助けた手前ここまでは協力しましたが長く見守る事は役目もあって出来ないので、まぁ……。今回だけもらえて当然。0Gで始められる異世界生活。引っ越し祝い。とでも受け止めればいいんじゃないでしょうか」
「引っ越し祝い……という文化は初めて聞きましたが。言いたいことは理解しました。
今回の件までは感謝をするだけにしますが、もし村を訪れた際は歓迎はさせてくださいね」
上手い言い方が思いつかなかったけど何とか理解してもらえた。
感覚としては捨て犬を拾ったのに里親に出すみたいな複雑な感覚なので理解してもらえて本当に良かった。感謝はもちろん皆嬉しいけどいつまでも「あの時は助かりました」とか言われたり扱われるのは……。言い方は悪いけどウザイと感じるだろう。俺だけかもしれないけど。
ありがとうで終われるなら後は自分達の事に集中して自立してくれた方が俺は嬉しいのだ。
「私はいずれ住まわせてもらう村を出るかもしれない。それでも感謝は忘れず生き残る事を諦めない事は誓おう」
「はい。せっかく異世界にまで来て生き残ったんです。精一杯あがいて希望を見つけて下さい」
この日は周囲の散策などを俺達同伴の元行い、危険性がある魔物の生息範囲の大雑把な確認と自生している植物の散策を進めた。

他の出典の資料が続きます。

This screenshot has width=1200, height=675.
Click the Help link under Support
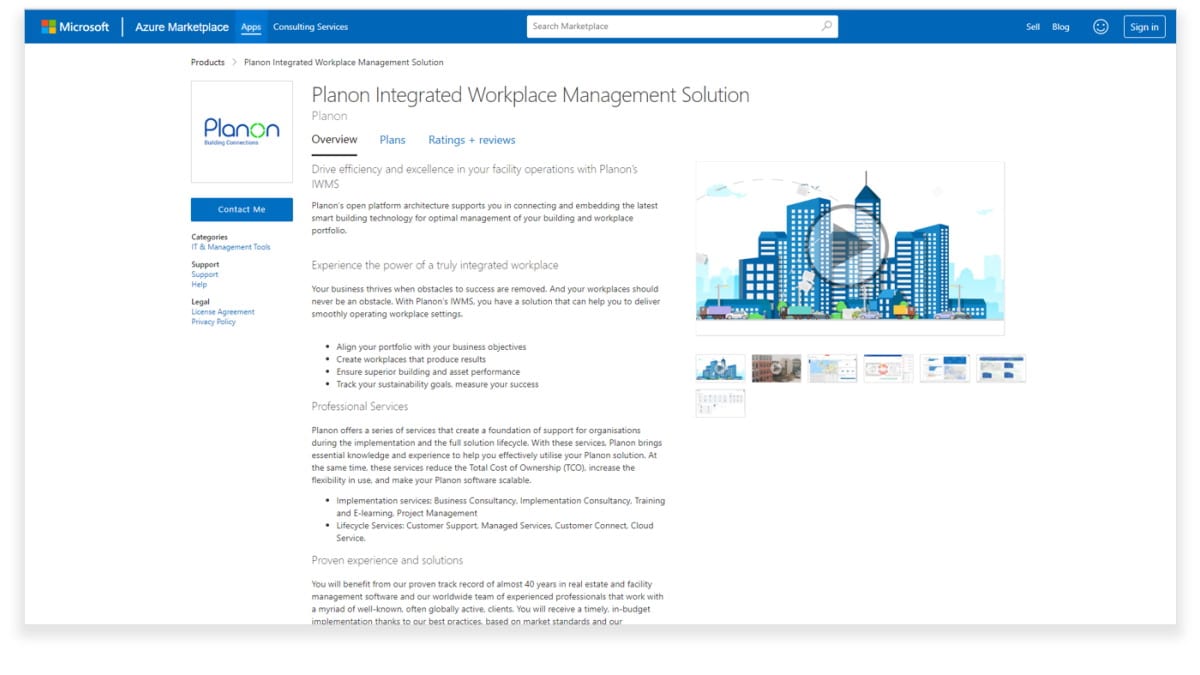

ある程度の情報はもちろん最初にアスペラルダから受け取ってはいるものの自分の足で範囲を理解し目や手で安全の確認を行わないと実際に危機が迫った時に対処出来ないと困るのは彼らだ。せっかく保護したのに目を離した隙に全滅しているとかは出来れば勘弁願いたい。
あとはラフィートからの連絡を待って残るセフィーナ女史とジョイザイル氏のグループとエルダードワーフ達を入れ替えればひとまず移住は完了か……。とりま、休暇を頂けたら牧場で羽を伸ばしたい。